Problem description: From the records below, copy every line that contains the word "agent".

____ Records shown

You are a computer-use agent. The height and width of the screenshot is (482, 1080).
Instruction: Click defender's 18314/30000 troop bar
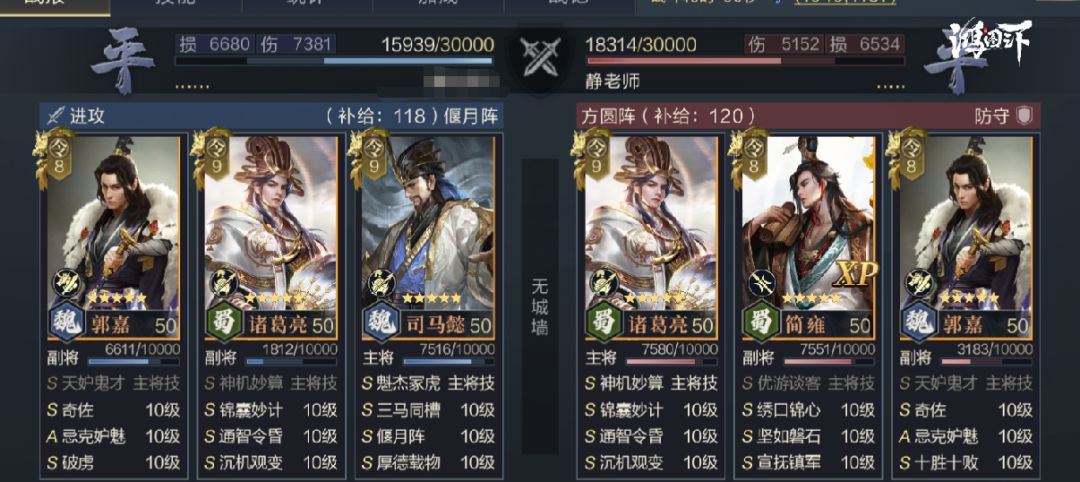coord(745,61)
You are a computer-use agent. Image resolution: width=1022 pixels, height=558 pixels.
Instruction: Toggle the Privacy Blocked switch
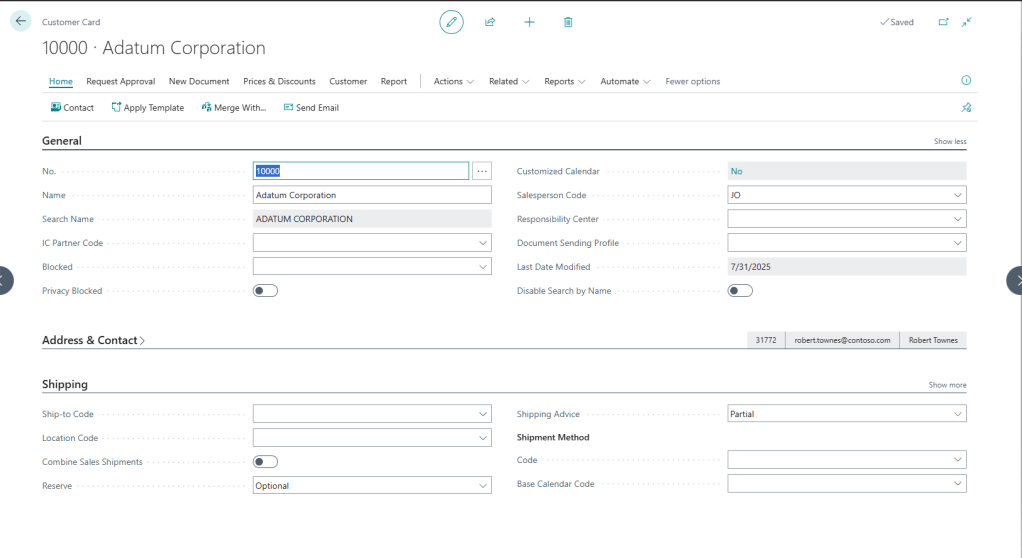point(265,291)
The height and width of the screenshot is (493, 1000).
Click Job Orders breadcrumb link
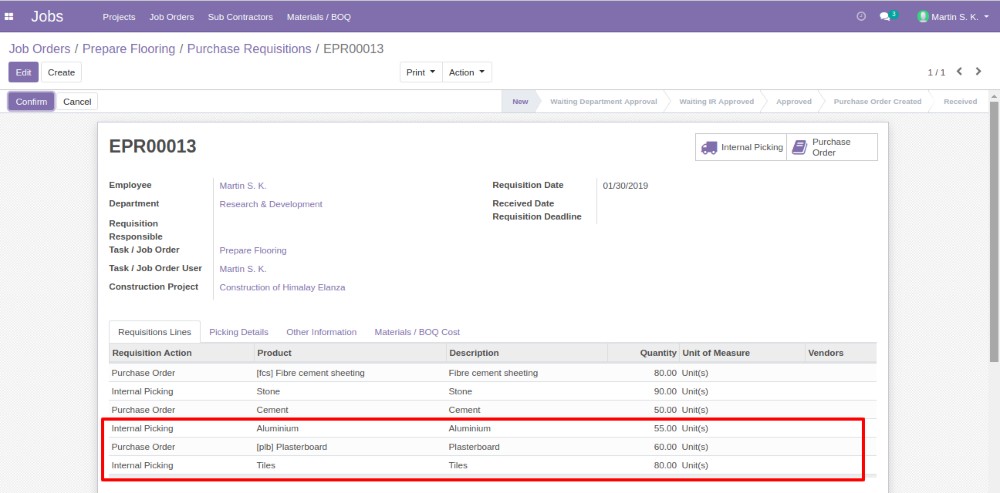[40, 49]
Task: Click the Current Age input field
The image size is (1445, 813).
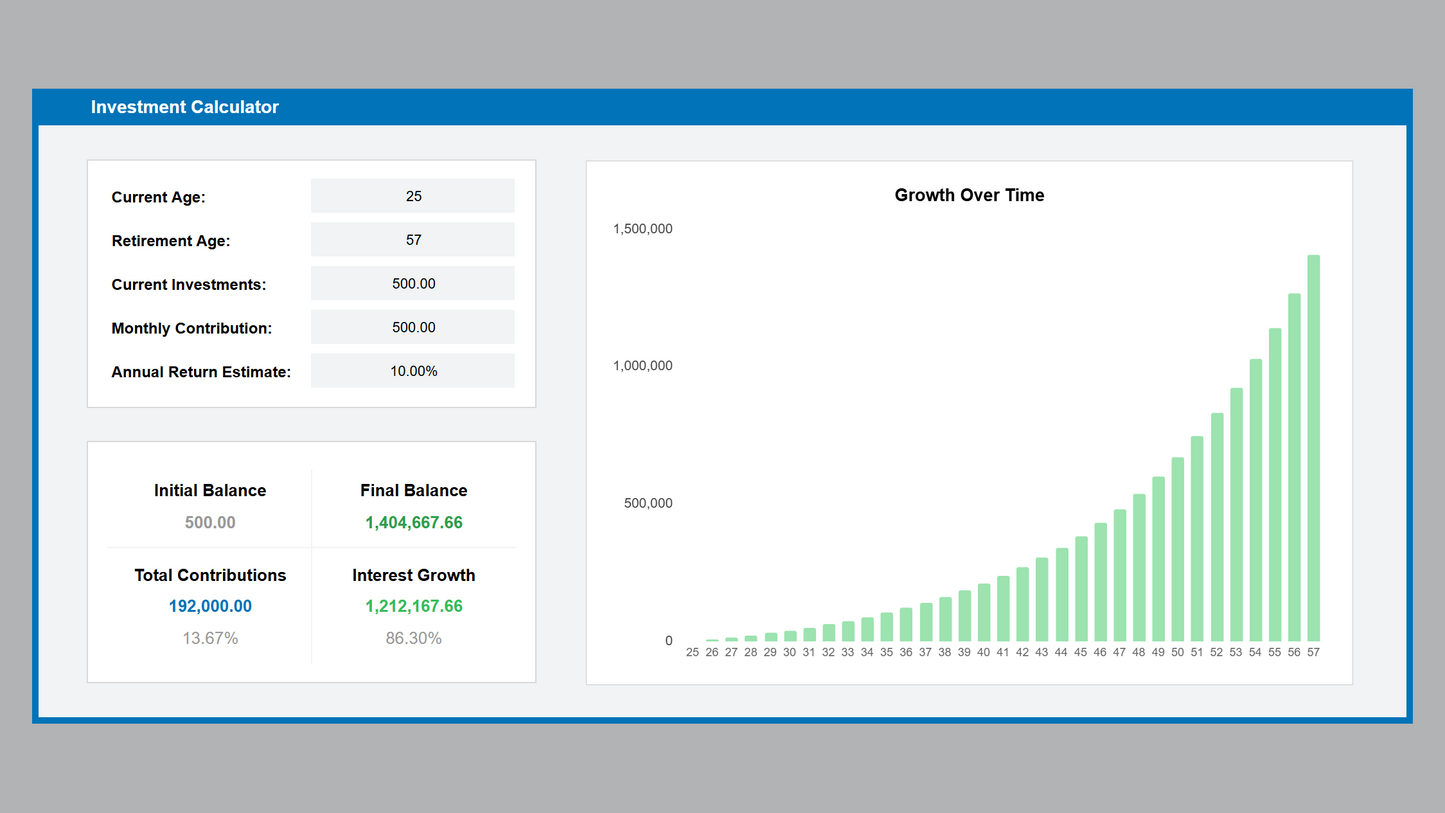Action: (413, 196)
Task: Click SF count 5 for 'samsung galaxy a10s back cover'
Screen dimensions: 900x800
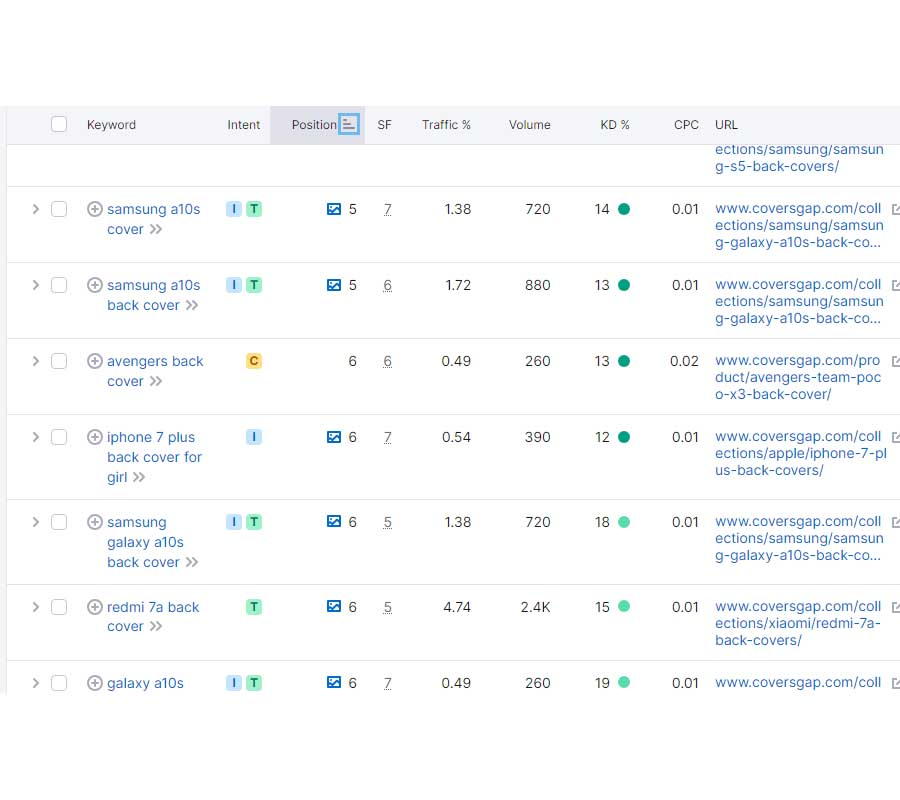Action: [x=387, y=522]
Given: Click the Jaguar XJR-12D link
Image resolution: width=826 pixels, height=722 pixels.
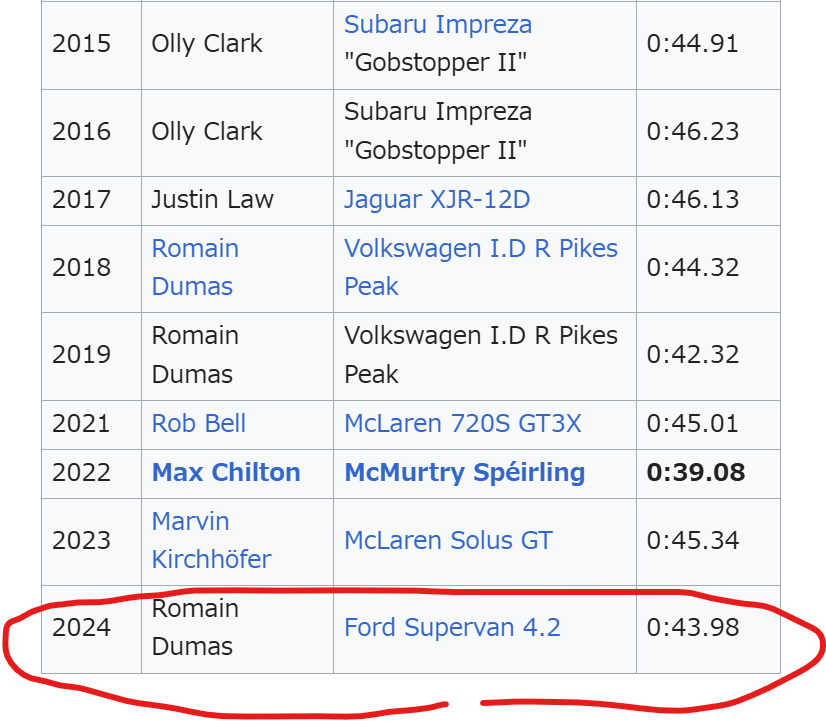Looking at the screenshot, I should click(x=436, y=200).
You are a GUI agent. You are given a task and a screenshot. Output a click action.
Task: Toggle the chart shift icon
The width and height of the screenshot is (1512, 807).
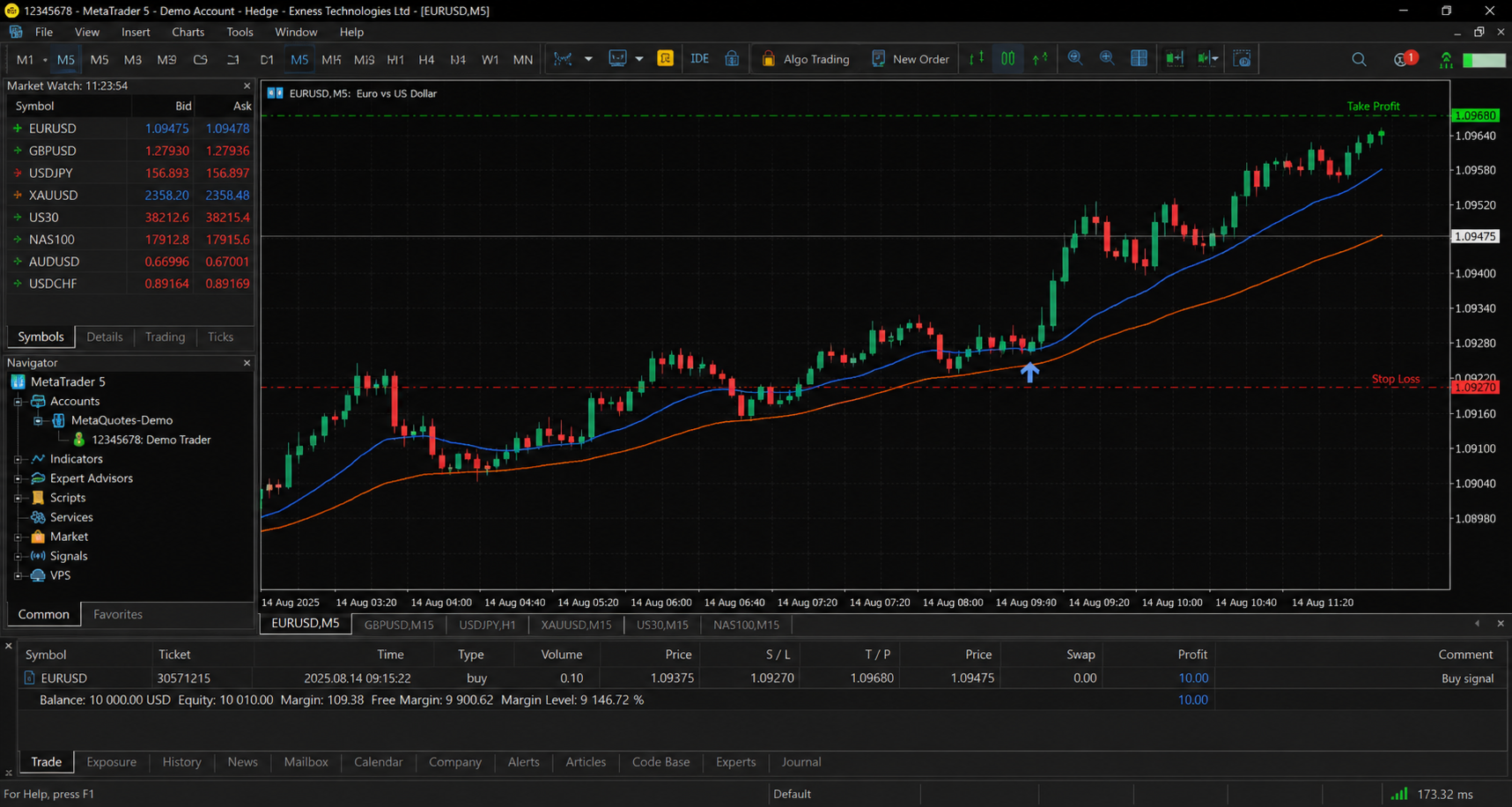tap(1207, 59)
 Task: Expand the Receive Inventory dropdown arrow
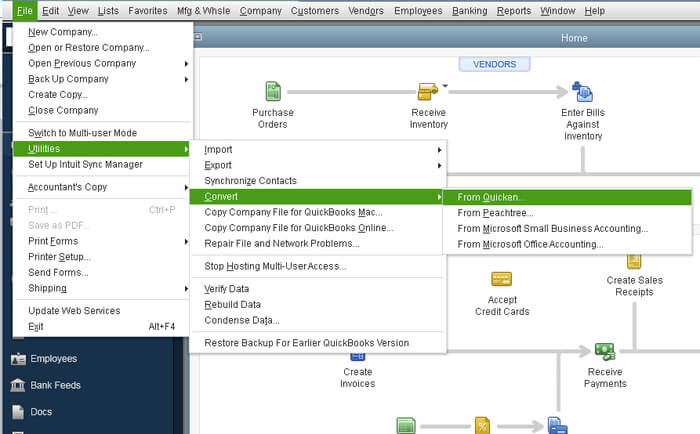[444, 88]
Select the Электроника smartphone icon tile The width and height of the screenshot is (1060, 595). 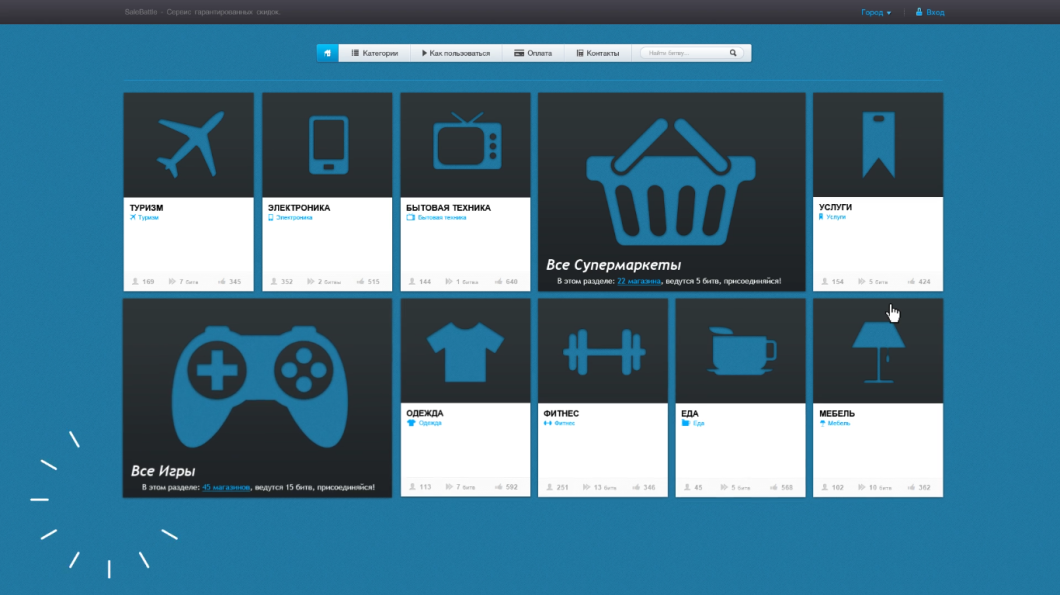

________

Expected output:
You are a computer-use agent. The height and width of the screenshot is (482, 1080).
You are a computer-use agent. Image resolution: width=1022 pixels, height=558 pixels.
You are a GUI agent. You are given a task and a screenshot. Output a click action.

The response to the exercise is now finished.